# Assignment:
In the records below, pick out all lines containing the word "computer".

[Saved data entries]
○ ○ ○ ○

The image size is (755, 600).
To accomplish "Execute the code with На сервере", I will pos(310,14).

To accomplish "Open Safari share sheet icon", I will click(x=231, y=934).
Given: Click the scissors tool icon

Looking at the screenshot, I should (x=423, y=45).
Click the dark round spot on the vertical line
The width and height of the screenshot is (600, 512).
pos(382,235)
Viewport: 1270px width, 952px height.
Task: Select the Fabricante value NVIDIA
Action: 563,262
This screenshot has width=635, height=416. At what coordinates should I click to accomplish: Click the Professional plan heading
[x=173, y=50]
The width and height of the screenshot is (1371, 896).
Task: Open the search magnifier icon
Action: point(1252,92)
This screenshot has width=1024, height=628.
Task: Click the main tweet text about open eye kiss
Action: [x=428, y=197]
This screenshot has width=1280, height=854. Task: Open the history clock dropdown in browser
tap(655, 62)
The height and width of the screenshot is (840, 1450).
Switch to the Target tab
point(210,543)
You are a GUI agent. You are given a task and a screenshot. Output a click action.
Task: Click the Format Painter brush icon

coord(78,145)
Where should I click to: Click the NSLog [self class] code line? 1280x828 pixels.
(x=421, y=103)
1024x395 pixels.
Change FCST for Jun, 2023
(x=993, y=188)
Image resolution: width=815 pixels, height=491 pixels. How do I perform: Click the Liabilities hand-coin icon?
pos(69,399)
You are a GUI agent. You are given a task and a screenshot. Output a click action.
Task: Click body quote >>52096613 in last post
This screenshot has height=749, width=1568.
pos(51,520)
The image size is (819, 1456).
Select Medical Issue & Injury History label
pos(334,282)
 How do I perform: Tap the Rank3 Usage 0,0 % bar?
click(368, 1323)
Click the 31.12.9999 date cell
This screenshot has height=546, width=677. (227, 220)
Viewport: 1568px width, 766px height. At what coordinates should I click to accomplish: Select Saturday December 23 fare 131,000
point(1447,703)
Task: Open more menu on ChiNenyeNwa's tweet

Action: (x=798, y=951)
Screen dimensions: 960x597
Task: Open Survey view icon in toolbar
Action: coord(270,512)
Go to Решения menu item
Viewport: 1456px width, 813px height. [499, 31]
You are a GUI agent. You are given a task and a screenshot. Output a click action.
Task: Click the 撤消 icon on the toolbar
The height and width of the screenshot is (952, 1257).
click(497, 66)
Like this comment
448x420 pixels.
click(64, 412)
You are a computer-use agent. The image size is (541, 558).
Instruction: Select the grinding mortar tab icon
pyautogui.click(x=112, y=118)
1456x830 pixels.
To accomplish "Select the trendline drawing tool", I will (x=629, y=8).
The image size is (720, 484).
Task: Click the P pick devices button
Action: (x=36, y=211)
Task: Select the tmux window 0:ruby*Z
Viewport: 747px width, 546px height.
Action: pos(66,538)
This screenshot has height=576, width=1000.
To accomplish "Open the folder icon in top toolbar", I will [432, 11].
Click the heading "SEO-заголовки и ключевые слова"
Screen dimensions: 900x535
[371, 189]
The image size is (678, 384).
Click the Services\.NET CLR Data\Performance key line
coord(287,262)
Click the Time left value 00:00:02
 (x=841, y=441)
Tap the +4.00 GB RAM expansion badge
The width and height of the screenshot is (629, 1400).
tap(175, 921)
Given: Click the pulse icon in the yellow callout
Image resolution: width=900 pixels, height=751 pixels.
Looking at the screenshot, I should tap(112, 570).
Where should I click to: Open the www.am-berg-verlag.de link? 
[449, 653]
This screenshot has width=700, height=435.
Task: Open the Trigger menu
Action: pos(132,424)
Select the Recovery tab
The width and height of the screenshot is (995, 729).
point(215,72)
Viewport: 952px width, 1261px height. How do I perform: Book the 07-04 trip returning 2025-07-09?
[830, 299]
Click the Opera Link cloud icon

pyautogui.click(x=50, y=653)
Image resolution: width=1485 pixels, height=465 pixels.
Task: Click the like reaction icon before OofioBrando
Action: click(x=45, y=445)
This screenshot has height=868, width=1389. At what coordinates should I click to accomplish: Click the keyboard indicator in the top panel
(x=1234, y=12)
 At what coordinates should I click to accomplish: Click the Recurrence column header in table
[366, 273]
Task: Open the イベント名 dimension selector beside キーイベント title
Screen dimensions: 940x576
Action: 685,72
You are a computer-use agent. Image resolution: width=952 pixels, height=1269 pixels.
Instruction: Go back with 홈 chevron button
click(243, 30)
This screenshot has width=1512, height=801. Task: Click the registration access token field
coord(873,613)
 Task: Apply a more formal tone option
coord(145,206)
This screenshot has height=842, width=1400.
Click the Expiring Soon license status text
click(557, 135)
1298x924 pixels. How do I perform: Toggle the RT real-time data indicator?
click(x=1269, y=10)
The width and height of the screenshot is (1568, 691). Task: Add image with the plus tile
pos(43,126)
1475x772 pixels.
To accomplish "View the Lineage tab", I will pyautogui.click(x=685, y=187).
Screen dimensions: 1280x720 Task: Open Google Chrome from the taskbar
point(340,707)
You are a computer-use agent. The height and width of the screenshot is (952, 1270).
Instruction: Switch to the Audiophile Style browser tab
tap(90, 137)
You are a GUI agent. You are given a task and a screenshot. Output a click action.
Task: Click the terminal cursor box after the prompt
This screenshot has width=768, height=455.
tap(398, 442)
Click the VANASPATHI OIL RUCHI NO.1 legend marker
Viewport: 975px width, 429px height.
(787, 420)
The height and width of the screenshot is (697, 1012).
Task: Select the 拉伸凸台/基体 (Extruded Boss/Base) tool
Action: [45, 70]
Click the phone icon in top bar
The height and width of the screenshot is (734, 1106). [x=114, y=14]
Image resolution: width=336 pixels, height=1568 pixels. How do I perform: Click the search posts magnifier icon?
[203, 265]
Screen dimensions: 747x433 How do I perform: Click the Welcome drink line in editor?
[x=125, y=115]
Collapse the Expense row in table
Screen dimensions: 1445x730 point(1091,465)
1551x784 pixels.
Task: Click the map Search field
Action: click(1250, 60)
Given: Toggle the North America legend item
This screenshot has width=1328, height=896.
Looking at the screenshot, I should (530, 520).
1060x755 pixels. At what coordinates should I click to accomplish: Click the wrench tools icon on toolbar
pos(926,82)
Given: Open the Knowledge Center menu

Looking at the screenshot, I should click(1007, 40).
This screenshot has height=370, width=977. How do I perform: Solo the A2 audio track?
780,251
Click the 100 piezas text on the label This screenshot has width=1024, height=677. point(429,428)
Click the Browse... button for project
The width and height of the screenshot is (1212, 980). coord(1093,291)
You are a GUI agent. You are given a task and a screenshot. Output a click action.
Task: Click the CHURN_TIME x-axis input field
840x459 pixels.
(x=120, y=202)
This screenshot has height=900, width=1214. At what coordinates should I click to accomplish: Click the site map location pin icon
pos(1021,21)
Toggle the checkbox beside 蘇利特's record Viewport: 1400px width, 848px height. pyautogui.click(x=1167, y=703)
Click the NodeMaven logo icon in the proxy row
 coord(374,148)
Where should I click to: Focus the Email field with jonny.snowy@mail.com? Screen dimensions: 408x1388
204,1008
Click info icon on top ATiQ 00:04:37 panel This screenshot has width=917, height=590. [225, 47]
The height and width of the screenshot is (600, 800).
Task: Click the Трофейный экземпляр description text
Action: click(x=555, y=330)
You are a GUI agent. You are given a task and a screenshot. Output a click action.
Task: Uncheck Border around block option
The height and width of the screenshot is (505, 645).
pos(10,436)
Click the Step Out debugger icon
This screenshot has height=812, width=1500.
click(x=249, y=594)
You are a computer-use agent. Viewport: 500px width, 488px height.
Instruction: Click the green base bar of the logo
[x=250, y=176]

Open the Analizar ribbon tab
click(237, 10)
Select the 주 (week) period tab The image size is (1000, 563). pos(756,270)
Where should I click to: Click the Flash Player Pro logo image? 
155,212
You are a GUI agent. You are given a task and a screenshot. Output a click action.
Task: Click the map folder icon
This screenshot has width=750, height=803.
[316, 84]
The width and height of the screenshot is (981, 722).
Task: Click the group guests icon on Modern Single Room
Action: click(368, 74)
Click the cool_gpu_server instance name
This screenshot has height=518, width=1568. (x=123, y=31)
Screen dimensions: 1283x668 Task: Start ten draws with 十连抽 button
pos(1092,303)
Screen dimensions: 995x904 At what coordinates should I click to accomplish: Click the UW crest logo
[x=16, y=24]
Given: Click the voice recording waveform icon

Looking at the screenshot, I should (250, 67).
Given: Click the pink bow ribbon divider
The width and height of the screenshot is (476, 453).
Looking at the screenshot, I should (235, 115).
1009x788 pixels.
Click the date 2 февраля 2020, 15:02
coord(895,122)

○ ○ ○ ○

# Answer section:
You are a computer-use agent. The image size is (541, 558).
You are a computer-use agent. Image resolution: width=952 pixels, height=1269 pixels.
You are a computer-use agent. The height and width of the screenshot is (952, 1270).
You are a computer-use agent. Viewport: 500px width, 488px height.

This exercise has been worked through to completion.